Ascend initiated Chapter 11 proceedings

Ascend Performance Materials, a leading producer of high-performance and durable engineered materials, announced that it has initiated Chapter 11 cases in the US Bankruptcy Court for the Southern District of Texas. The Chapter 11 process will enable Ascend to deleverage its balance sheet and continue providing best-in-class materials to nearly 1,650 customers globally. Ascend's subsidiaries that are located outside of the US are not included in the Chapter 11 filings.
Ascend will use the Chapter 11 process to pursue a value-maximizing restructuring transaction that will enable the company to emerge from Chapter 11 as a healthy, well-capitalized business. The company will operate as usual throughout the Chapter 11 process and will continue to manufacture and produce high-performance materials. In connection with this process, the company has received a commitment for 250 million dollars in debtor-in-possession financing from its lenders, which is expected to provide the company with sufficient liquidity to support Ascend throughout the Chapter 11 process. Ascend aims to complete the process in approximately six months.
"Over the last several months, we have been working with our lenders to define the best path forward for Ascend. We expect that the restructuring will substantially reduce Ascend's funded debt obligations and ensure that we are well-positioned to continue executing on our long-term strategy. We are confident that the Chapter 11 process will put us on a path to becoming an even stronger company with a healthier financial structure and better positioned to continue delivering high-performance materials that improve the lives of our customers", said Phil McDivitt, President and CEO of Ascend Performance Materials.

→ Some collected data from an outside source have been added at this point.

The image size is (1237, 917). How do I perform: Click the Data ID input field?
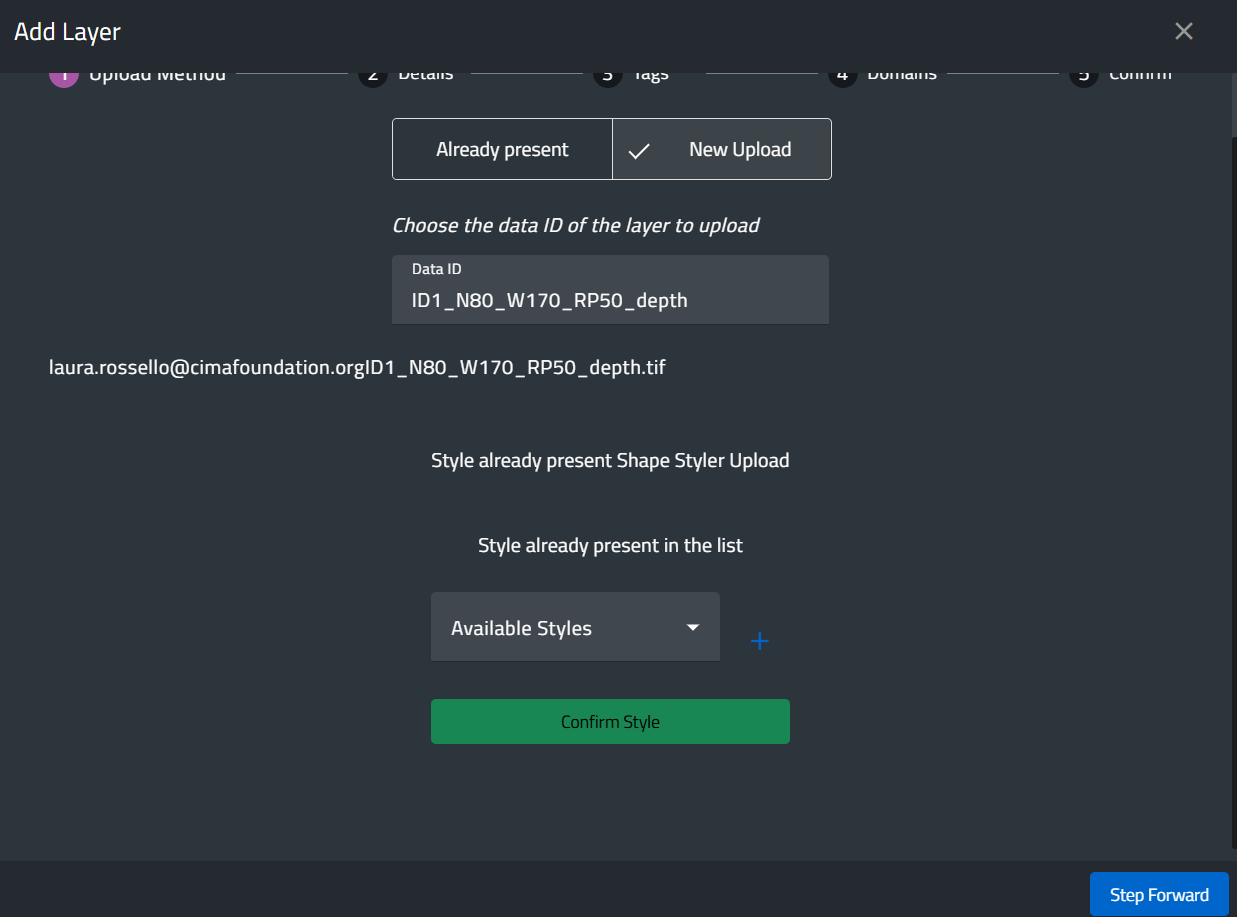click(610, 300)
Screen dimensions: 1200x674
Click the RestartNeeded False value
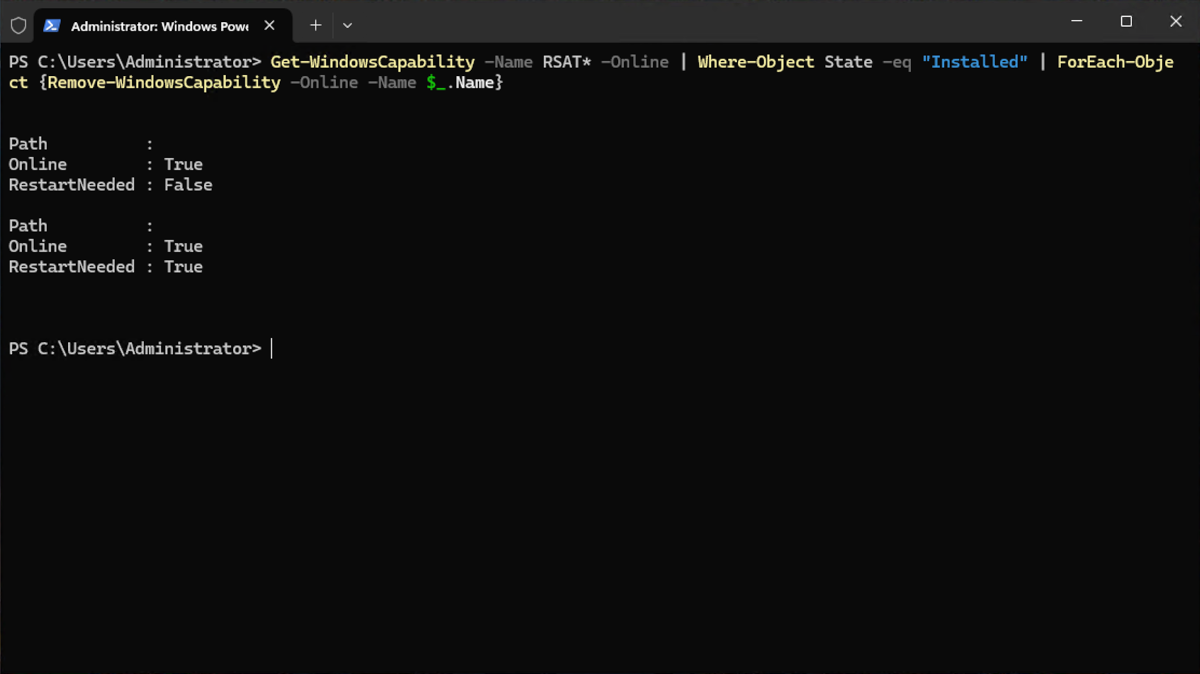(x=188, y=185)
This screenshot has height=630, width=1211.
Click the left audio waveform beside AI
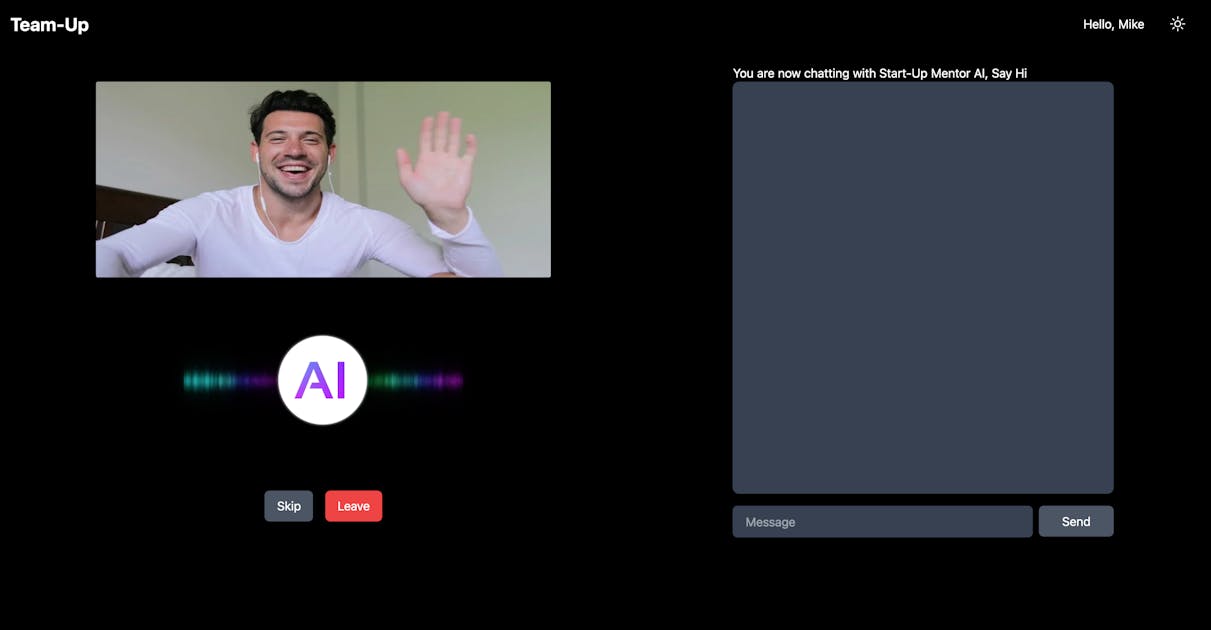point(228,380)
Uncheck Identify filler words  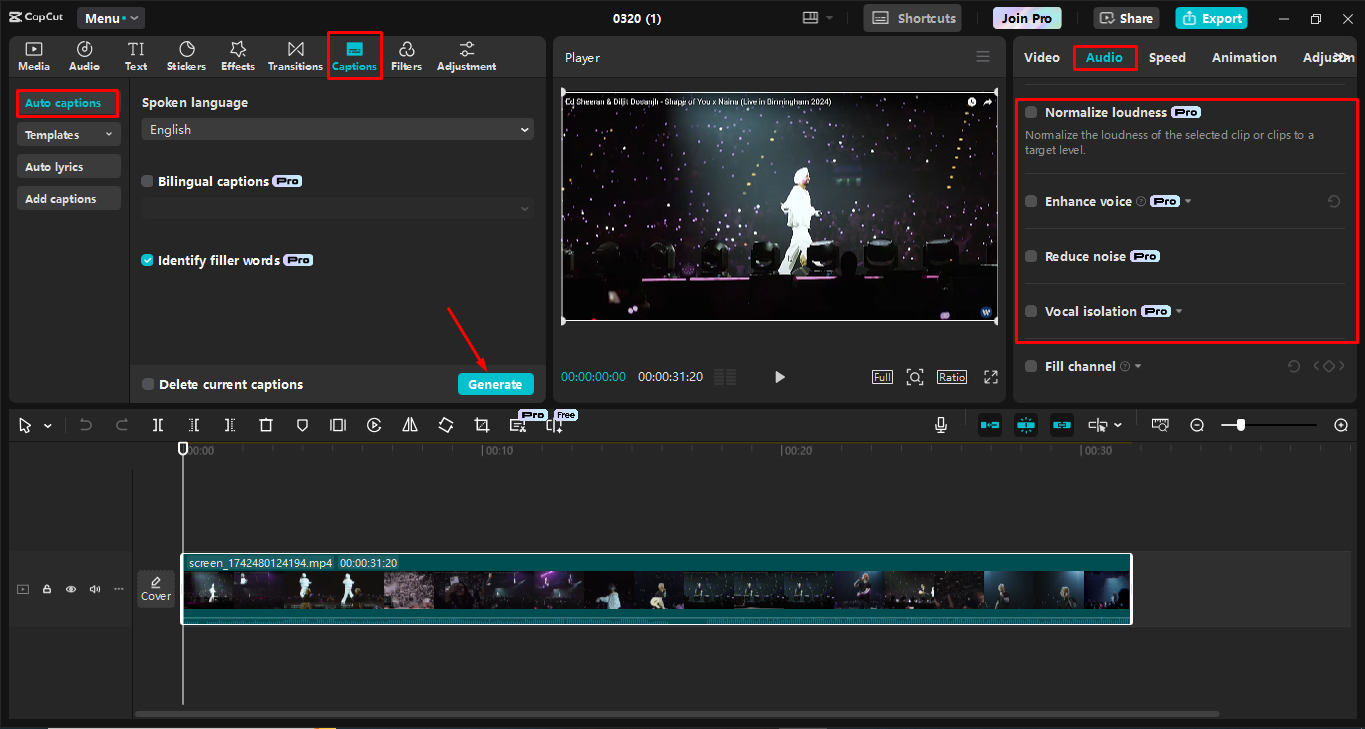click(147, 259)
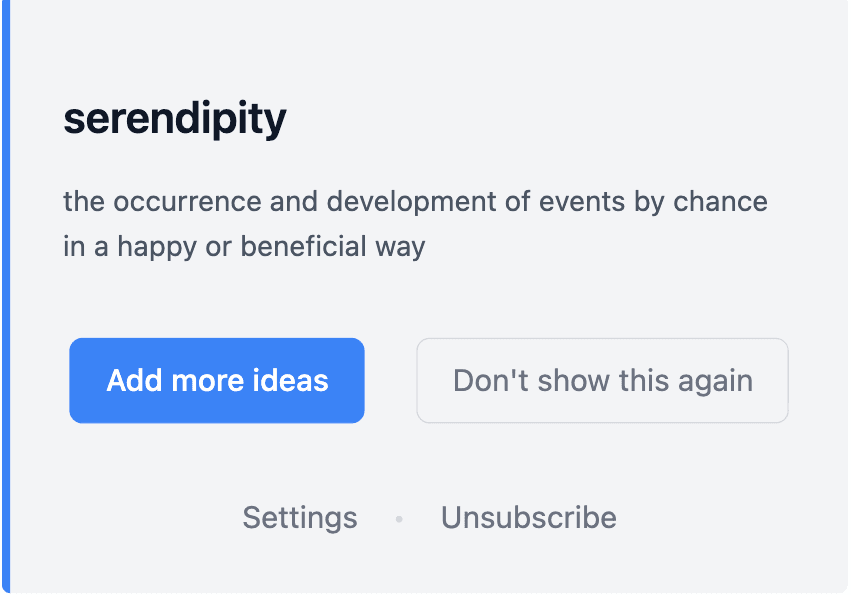This screenshot has width=851, height=595.
Task: Click the blue Add more ideas button
Action: [217, 381]
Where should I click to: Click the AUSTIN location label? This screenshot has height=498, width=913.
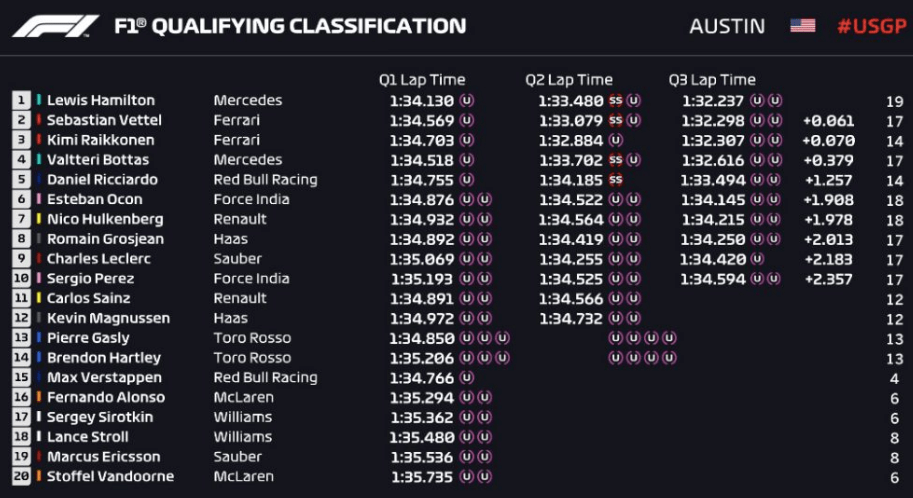[x=727, y=26]
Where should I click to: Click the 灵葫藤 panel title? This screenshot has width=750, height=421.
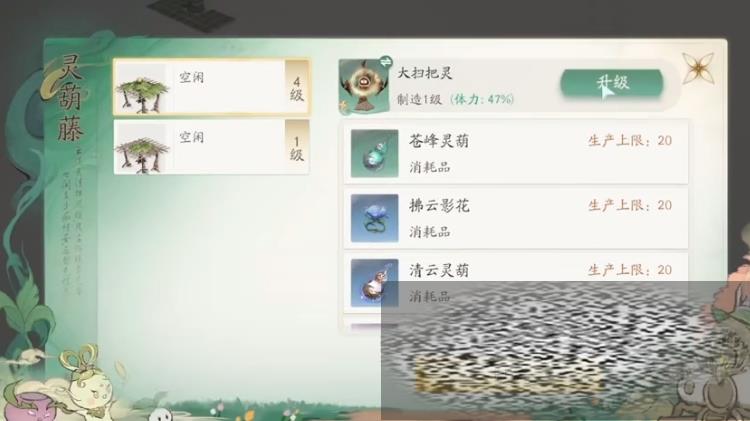click(x=70, y=98)
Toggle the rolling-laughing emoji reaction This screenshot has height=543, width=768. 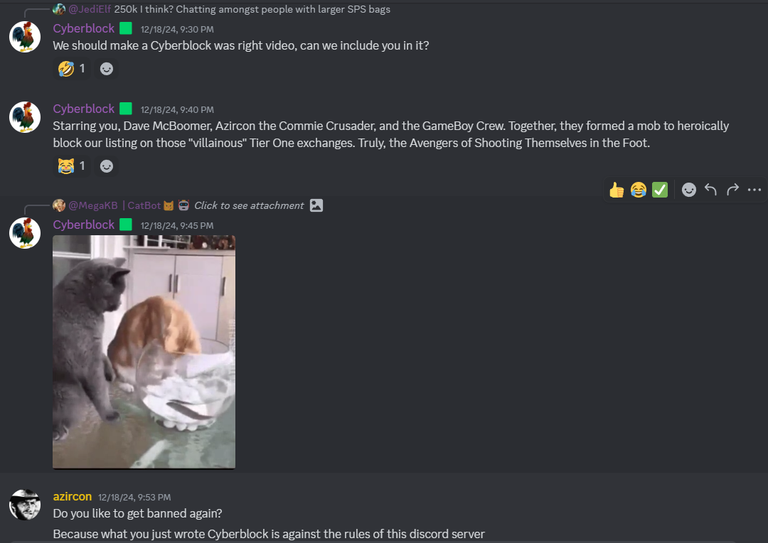point(72,69)
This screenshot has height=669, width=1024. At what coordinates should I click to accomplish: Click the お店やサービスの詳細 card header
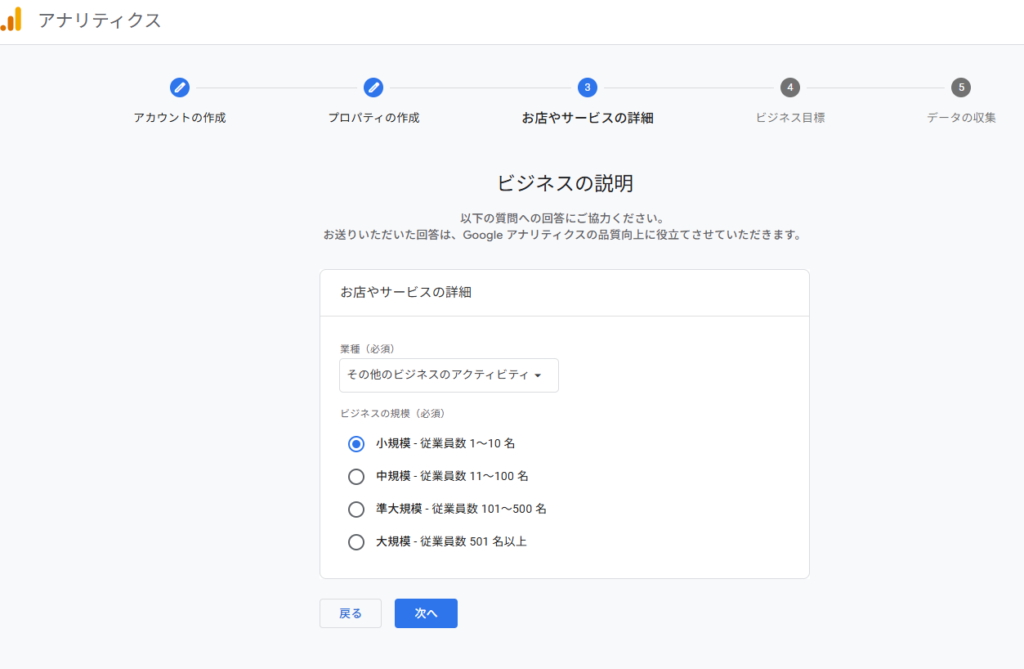coord(405,293)
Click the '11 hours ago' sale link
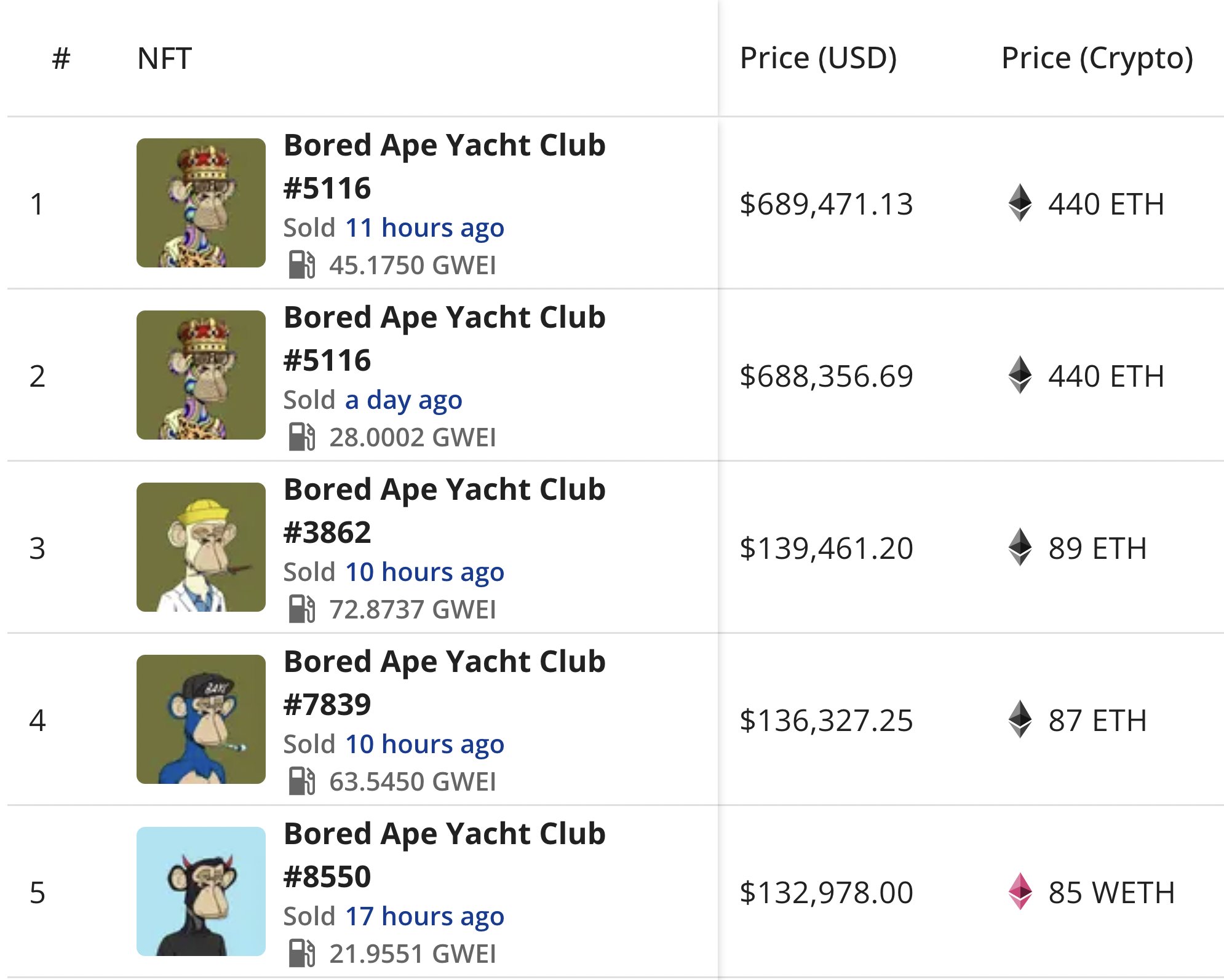Viewport: 1224px width, 980px height. tap(424, 228)
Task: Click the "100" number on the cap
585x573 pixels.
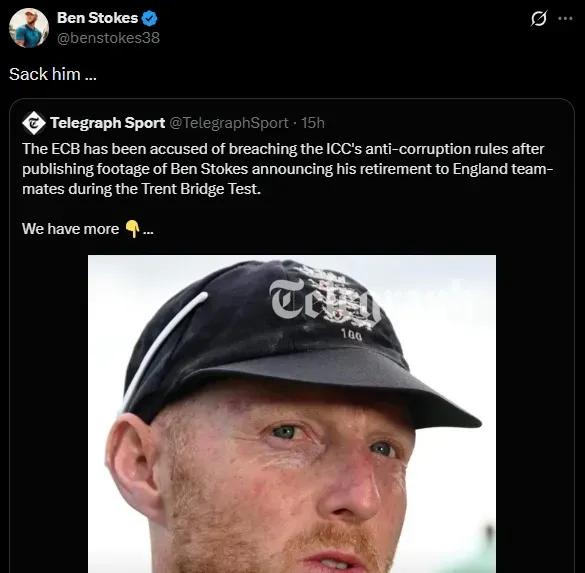Action: (x=351, y=335)
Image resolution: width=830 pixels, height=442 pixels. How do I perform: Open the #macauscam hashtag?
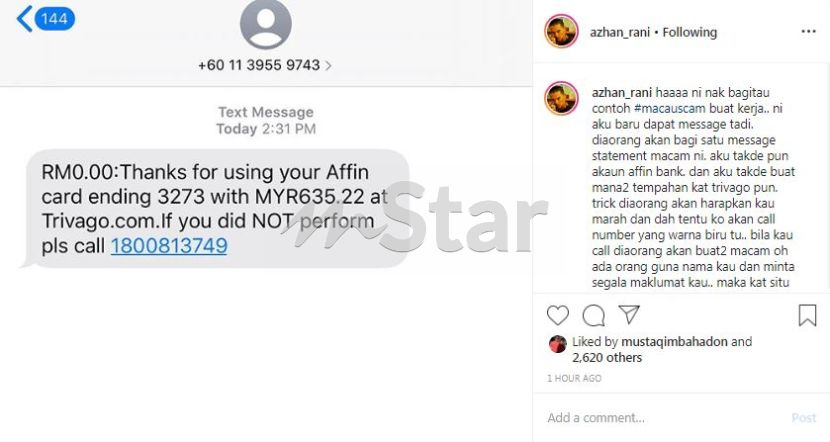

Ascend is operating as usual throughout this process and does not expect any impact to product availability or customer contracts. The Company remains focused on creating and delivering high quality performance materials for its customers. Ascend has filed a number of customary "First Day" motions with the Bankruptcy Court seeking approval to support its operations during the Chapter 11 process, including paying employee wages, salaries and benefits without interruption.